MONTREAL — BRP Inc. shares cratered more than 35 percent on the Toronto Stock Exchange Wednesday after the Canadian maker of Ski-Doo snowmobiles, Can-Am off-road vehicles and Sea-Doo watercraft suspended its full-year fiscal 2027 financial guidance, citing a sudden and severe cost increase from amended U.S. Section 232 tariffs.

BRP Inc
BRP Inc

At mid-morning trading, BRP (TSX: DOO) had fallen C$38.46, or 35.60 percent, to C$69.58. The steep decline wiped out roughly C$2.8 billion in market value in a single session, marking one of the largest one-day drops in the company's recent history. Trading volume surged well above average as analysts rushed to downgrade the stock and investors scrambled to reassess exposure.

The catalyst came late Tuesday when BRP announced it was withdrawing its previously issued fiscal 2027 outlook following changes to U.S. tariffs on steel, aluminum and copper imports that took effect April 6. The revised rules shifted from a 50 percent tariff on metal content only to a flat 25 percent tariff on the total customs value of imported snowmobiles and the majority of off-road vehicle models.

BRP estimates the amendment will generate incremental tariff costs exceeding C$500 million for the remainder of fiscal 2027 before any mitigation efforts. The company, which manufactures in Canada and Mexico and sells heavily into the U.S. market, said the new structure creates significant uncertainty around its cost base and pricing power.

Analyst Reaction Swift and Harsh

Multiple brokerages moved quickly to reflect the new reality. TD Securities downgraded BRP to Hold from Buy and slashed its price target to C$84 from C$119. Canaccord Genuity also downgraded the stock to Hold. Seaport Research Partners and other firms lowered ratings, citing the tariff change as a "major expense headwind" that could pressure margins for years.
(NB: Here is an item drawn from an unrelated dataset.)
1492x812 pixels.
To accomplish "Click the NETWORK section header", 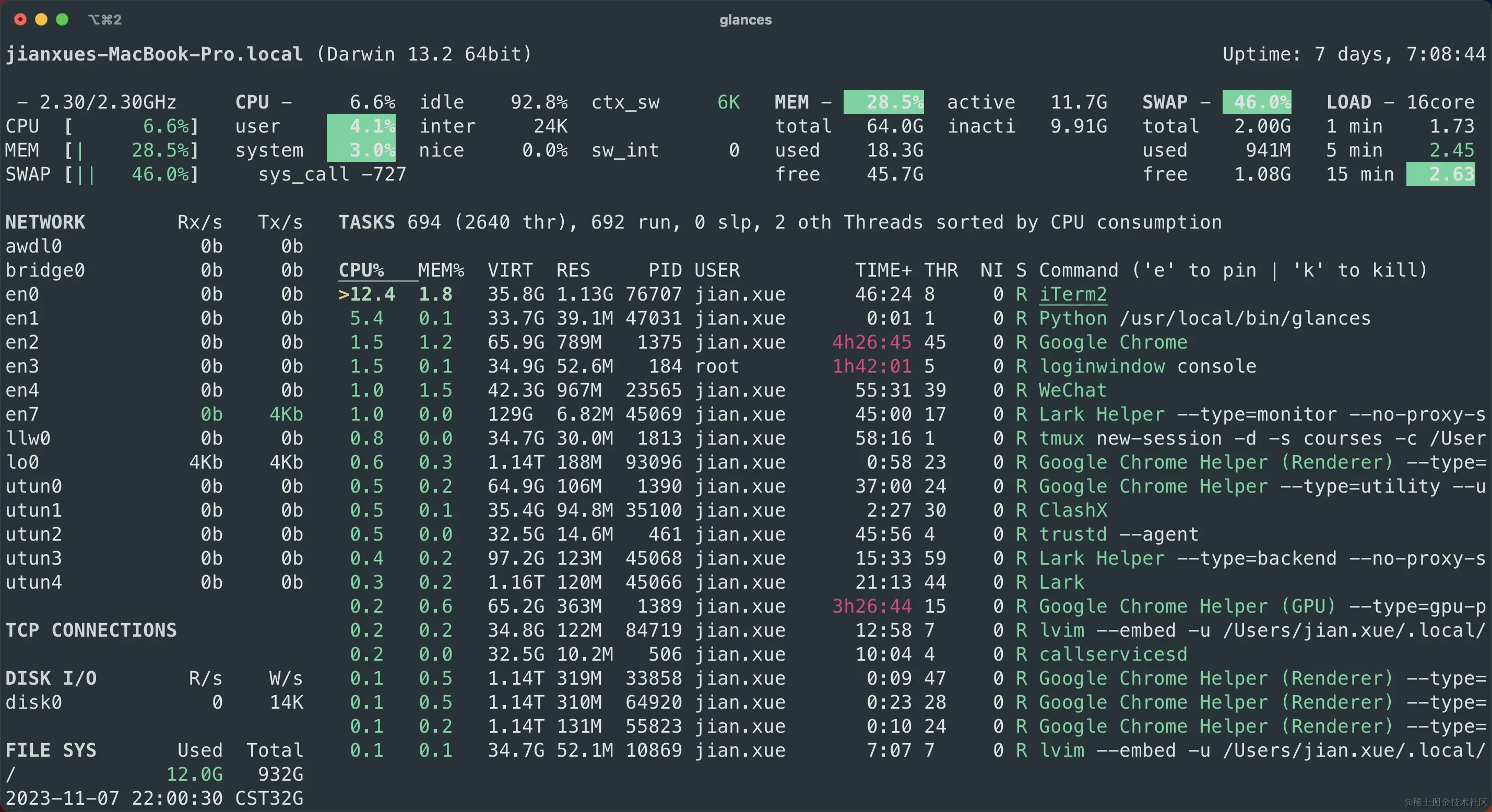I will coord(45,222).
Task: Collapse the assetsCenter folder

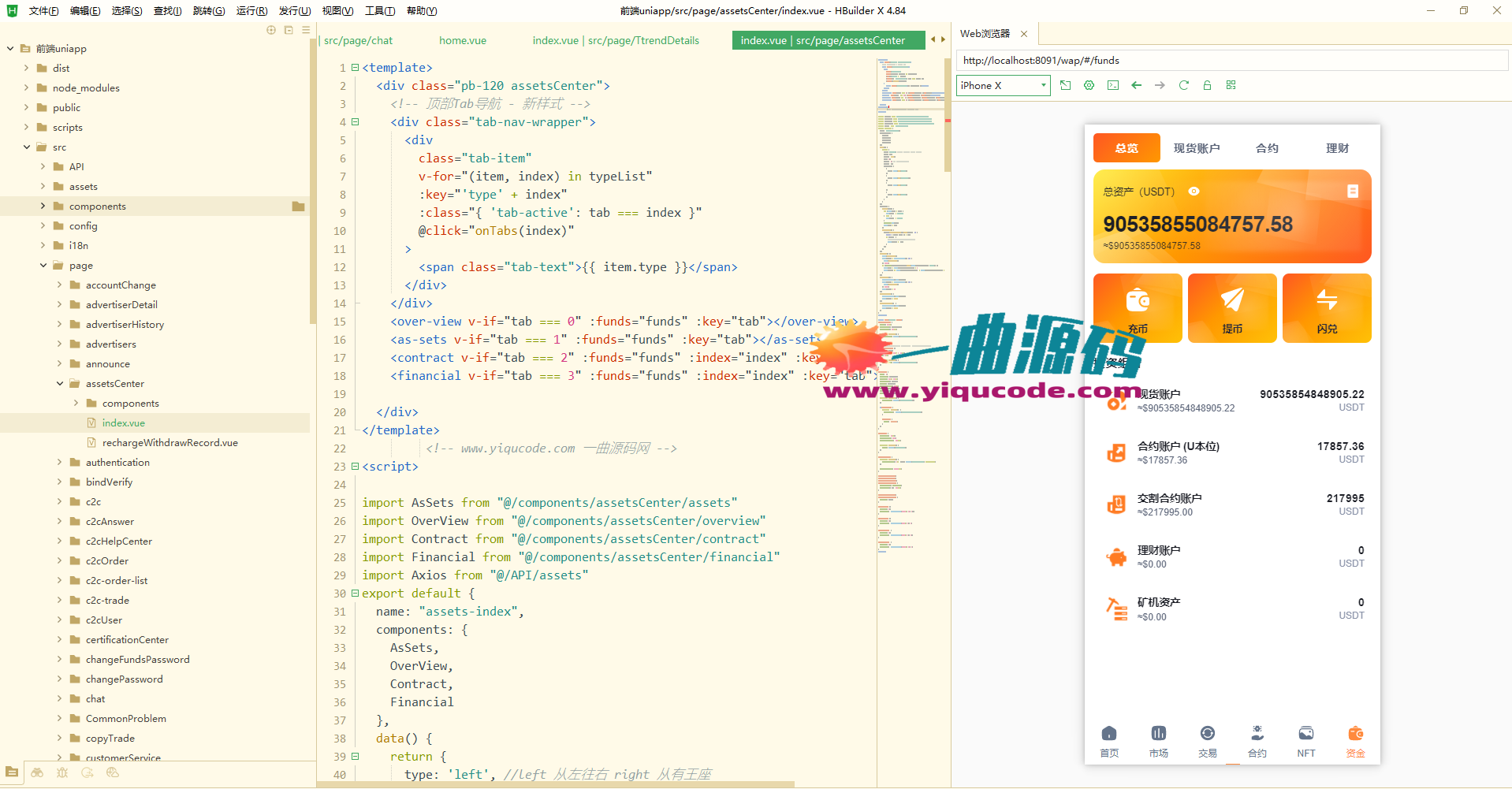Action: pos(59,383)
Analysts noted that competitors with more U.S.-based production, such as Polaris Inc., may face relatively less impact, potentially shifting market share in the powersports segment. Polaris shares also fell sharply in sympathy on concerns over industry-wide pressure.

Company Context and Prior Strength

The announcement represents a sharp reversal for BRP, which had delivered strong fiscal 2026 results in late March. The company reported revenue of C$8.44 billion, up 6.8 percent year-over-year, with normalized EBITDA of C$1.1 billion and EPS of C$5.21, beating guidance. It raised its dividend and maintained an optimistic tone heading into fiscal 2027 with targeted 5-8 percent revenue growth.

That outlook is now on hold. Management said it will provide an updated view once the full implications of the tariffs and potential mitigation strategies — such as pricing adjustments, supply chain shifts and cost-cutting — become clearer. BRP emphasized that it remains committed to long-term growth but acknowledged the near-term uncertainty.

Broader Industry and Economic Implications

The powersports sector has already navigated supply chain issues, inflation and shifting consumer demand. The new tariff regime adds another layer of pressure at a time when many buyers are sensitive to price increases. BRP's products, popular for recreational and utility use, could see reduced demand if retail prices rise to offset costs.

Economists and trade experts say the Section 232 changes, part of broader U.S. efforts to protect domestic manufacturing, are rippling through North American supply chains. Companies with cross-border operations face higher input costs and compliance complexity. For BRP, with significant U.S. sales but production outside the country, the impact is particularly acute.

Investor and Market Reaction

The stock's plunge reflects investor fears of margin compression and potential demand destruction. Some value investors may see the sell-off as overdone if BRP can successfully pass on costs or relocate production over time. Others worry the uncertainty could linger, weighing on the shares for months.

BRP has a history of resilience, having weathered previous trade disputes and pandemic disruptions. The company maintains a solid balance sheet and has been active with share buybacks. However, the magnitude of the tariff exposure — potentially more than 10 percent of recent annual revenue — has shaken confidence.

What's Next for BRP

Management plans further updates as it evaluates mitigation options, including possible manufacturing adjustments and pricing strategies. The next earnings report, expected in late May or early June for the first quarter of fiscal 2027, will be closely watched for early signs of tariff impact and any revised outlook.

For now, the sharp sell-off has left BRP trading at levels last seen during earlier market corrections. Whether the stock stabilizes depends on how effectively the company navigates the tariff environment and whether broader powersports demand remains resilient.

The episode underscores the vulnerability of integrated North American manufacturing to sudden trade policy shifts. For BRP investors, Wednesday's dramatic move serves as a reminder that geopolitical and policy risks can rapidly reshape even strong fundamental stories in the consumer discretionary space.